**Problem to work on**
Even where a line looks wrong, copy it exactly and include every entry.

**Data for review**
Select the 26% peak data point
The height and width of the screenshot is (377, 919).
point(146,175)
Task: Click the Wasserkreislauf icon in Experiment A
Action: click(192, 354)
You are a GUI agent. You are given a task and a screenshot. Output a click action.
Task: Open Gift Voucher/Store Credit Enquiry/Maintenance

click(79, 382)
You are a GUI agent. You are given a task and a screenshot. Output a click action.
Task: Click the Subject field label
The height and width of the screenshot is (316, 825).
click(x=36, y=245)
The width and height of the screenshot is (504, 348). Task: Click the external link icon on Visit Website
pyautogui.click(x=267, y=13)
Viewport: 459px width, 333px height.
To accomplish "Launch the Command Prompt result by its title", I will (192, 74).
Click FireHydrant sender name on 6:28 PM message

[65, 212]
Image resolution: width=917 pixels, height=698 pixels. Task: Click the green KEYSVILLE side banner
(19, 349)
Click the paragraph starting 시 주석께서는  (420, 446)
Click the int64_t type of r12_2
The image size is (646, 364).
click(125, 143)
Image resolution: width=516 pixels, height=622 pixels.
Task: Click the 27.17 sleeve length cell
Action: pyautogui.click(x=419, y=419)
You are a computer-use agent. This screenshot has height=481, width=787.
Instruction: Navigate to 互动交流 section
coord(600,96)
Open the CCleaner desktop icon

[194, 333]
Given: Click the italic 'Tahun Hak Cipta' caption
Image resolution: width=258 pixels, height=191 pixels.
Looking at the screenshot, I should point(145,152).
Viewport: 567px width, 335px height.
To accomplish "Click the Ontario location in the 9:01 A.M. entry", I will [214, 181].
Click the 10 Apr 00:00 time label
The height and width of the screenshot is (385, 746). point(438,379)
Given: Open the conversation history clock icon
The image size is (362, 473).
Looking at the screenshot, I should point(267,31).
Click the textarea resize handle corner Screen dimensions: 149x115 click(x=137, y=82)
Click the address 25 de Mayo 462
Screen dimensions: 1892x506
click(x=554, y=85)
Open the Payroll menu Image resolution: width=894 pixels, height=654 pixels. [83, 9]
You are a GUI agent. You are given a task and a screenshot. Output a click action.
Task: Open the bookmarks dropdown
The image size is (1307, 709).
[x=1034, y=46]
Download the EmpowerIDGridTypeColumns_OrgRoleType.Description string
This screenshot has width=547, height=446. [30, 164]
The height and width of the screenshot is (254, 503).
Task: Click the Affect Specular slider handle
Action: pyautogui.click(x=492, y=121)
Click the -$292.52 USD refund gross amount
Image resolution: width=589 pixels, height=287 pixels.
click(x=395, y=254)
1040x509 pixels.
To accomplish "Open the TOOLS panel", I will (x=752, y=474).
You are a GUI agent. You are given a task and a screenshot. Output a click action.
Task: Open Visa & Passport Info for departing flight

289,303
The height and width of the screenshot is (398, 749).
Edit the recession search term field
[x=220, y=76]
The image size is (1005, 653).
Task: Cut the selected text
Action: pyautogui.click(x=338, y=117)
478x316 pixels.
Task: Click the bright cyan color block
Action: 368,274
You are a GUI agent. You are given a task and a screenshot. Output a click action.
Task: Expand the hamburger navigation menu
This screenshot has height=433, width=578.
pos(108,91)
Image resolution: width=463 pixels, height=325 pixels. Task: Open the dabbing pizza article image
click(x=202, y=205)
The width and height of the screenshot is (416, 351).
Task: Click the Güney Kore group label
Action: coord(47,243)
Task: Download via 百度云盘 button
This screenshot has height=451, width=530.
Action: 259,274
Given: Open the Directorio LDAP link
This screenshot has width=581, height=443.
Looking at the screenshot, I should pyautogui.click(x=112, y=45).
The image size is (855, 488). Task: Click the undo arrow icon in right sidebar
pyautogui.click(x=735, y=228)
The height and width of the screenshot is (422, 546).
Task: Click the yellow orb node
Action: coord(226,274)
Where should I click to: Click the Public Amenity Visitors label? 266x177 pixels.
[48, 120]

**Exercise output**
Select the 26% peak data point
The height and width of the screenshot is (377, 919).
point(146,175)
Task: Click the Wasserkreislauf icon in Experiment A
Action: click(192, 354)
You are a GUI agent. You are given a task and a screenshot. Output a click action.
Task: Open Gift Voucher/Store Credit Enquiry/Maintenance

click(79, 382)
You are a GUI agent. You are given a task and a screenshot. Output a click action.
Task: Click the Subject field label
The height and width of the screenshot is (316, 825).
click(x=36, y=245)
The width and height of the screenshot is (504, 348). Task: Click the external link icon on Visit Website
pyautogui.click(x=267, y=13)
Viewport: 459px width, 333px height.
To accomplish "Launch the Command Prompt result by its title", I will (192, 74).
Click FireHydrant sender name on 6:28 PM message

[65, 212]
Image resolution: width=917 pixels, height=698 pixels. Task: Click the green KEYSVILLE side banner
(19, 349)
Click the paragraph starting 시 주석께서는  (420, 446)
Click the int64_t type of r12_2
The image size is (646, 364).
click(125, 143)
Image resolution: width=516 pixels, height=622 pixels.
Task: Click the 27.17 sleeve length cell
Action: pyautogui.click(x=419, y=419)
You are a computer-use agent. This screenshot has height=481, width=787.
Instruction: Navigate to 互动交流 section
coord(600,96)
Open the CCleaner desktop icon

[194, 333]
Given: Click the italic 'Tahun Hak Cipta' caption
Image resolution: width=258 pixels, height=191 pixels.
Looking at the screenshot, I should point(145,152).
Viewport: 567px width, 335px height.
To accomplish "Click the Ontario location in the 9:01 A.M. entry", I will [214, 181].
Click the 10 Apr 00:00 time label
The height and width of the screenshot is (385, 746). point(438,379)
Given: Open the conversation history clock icon
The image size is (362, 473).
Looking at the screenshot, I should point(267,31).
Click the textarea resize handle corner Screen dimensions: 149x115 click(x=137, y=82)
Click the address 25 de Mayo 462
Screen dimensions: 1892x506
click(x=554, y=85)
Open the Payroll menu Image resolution: width=894 pixels, height=654 pixels. [83, 9]
You are a GUI agent. You are given a task and a screenshot. Output a click action.
Task: Open the bookmarks dropdown
The image size is (1307, 709).
[x=1034, y=46]
Download the EmpowerIDGridTypeColumns_OrgRoleType.Description string
This screenshot has width=547, height=446. [30, 164]
The height and width of the screenshot is (254, 503).
Task: Click the Affect Specular slider handle
Action: pyautogui.click(x=492, y=121)
Click the -$292.52 USD refund gross amount
Image resolution: width=589 pixels, height=287 pixels.
click(x=395, y=254)
1040x509 pixels.
To accomplish "Open the TOOLS panel", I will (x=752, y=474).
You are a GUI agent. You are given a task and a screenshot. Output a click action.
Task: Open Visa & Passport Info for departing flight

289,303
The height and width of the screenshot is (398, 749).
Edit the recession search term field
[x=220, y=76]
The image size is (1005, 653).
Task: Cut the selected text
Action: pyautogui.click(x=338, y=117)
478x316 pixels.
Task: Click the bright cyan color block
Action: 368,274
You are a GUI agent. You are given a task and a screenshot. Output a click action.
Task: Expand the hamburger navigation menu
This screenshot has height=433, width=578.
pos(108,91)
Image resolution: width=463 pixels, height=325 pixels. Task: Open the dabbing pizza article image
click(x=202, y=205)
The width and height of the screenshot is (416, 351).
Task: Click the Güney Kore group label
Action: coord(47,243)
Task: Download via 百度云盘 button
This screenshot has height=451, width=530.
Action: 259,274
Given: Open the Directorio LDAP link
This screenshot has width=581, height=443.
Looking at the screenshot, I should pyautogui.click(x=112, y=45).
The image size is (855, 488). Task: Click the undo arrow icon in right sidebar
pyautogui.click(x=735, y=228)
The height and width of the screenshot is (422, 546).
Task: Click the yellow orb node
Action: coord(226,274)
Where should I click to: Click the Public Amenity Visitors label? 266x177 pixels.
[48, 120]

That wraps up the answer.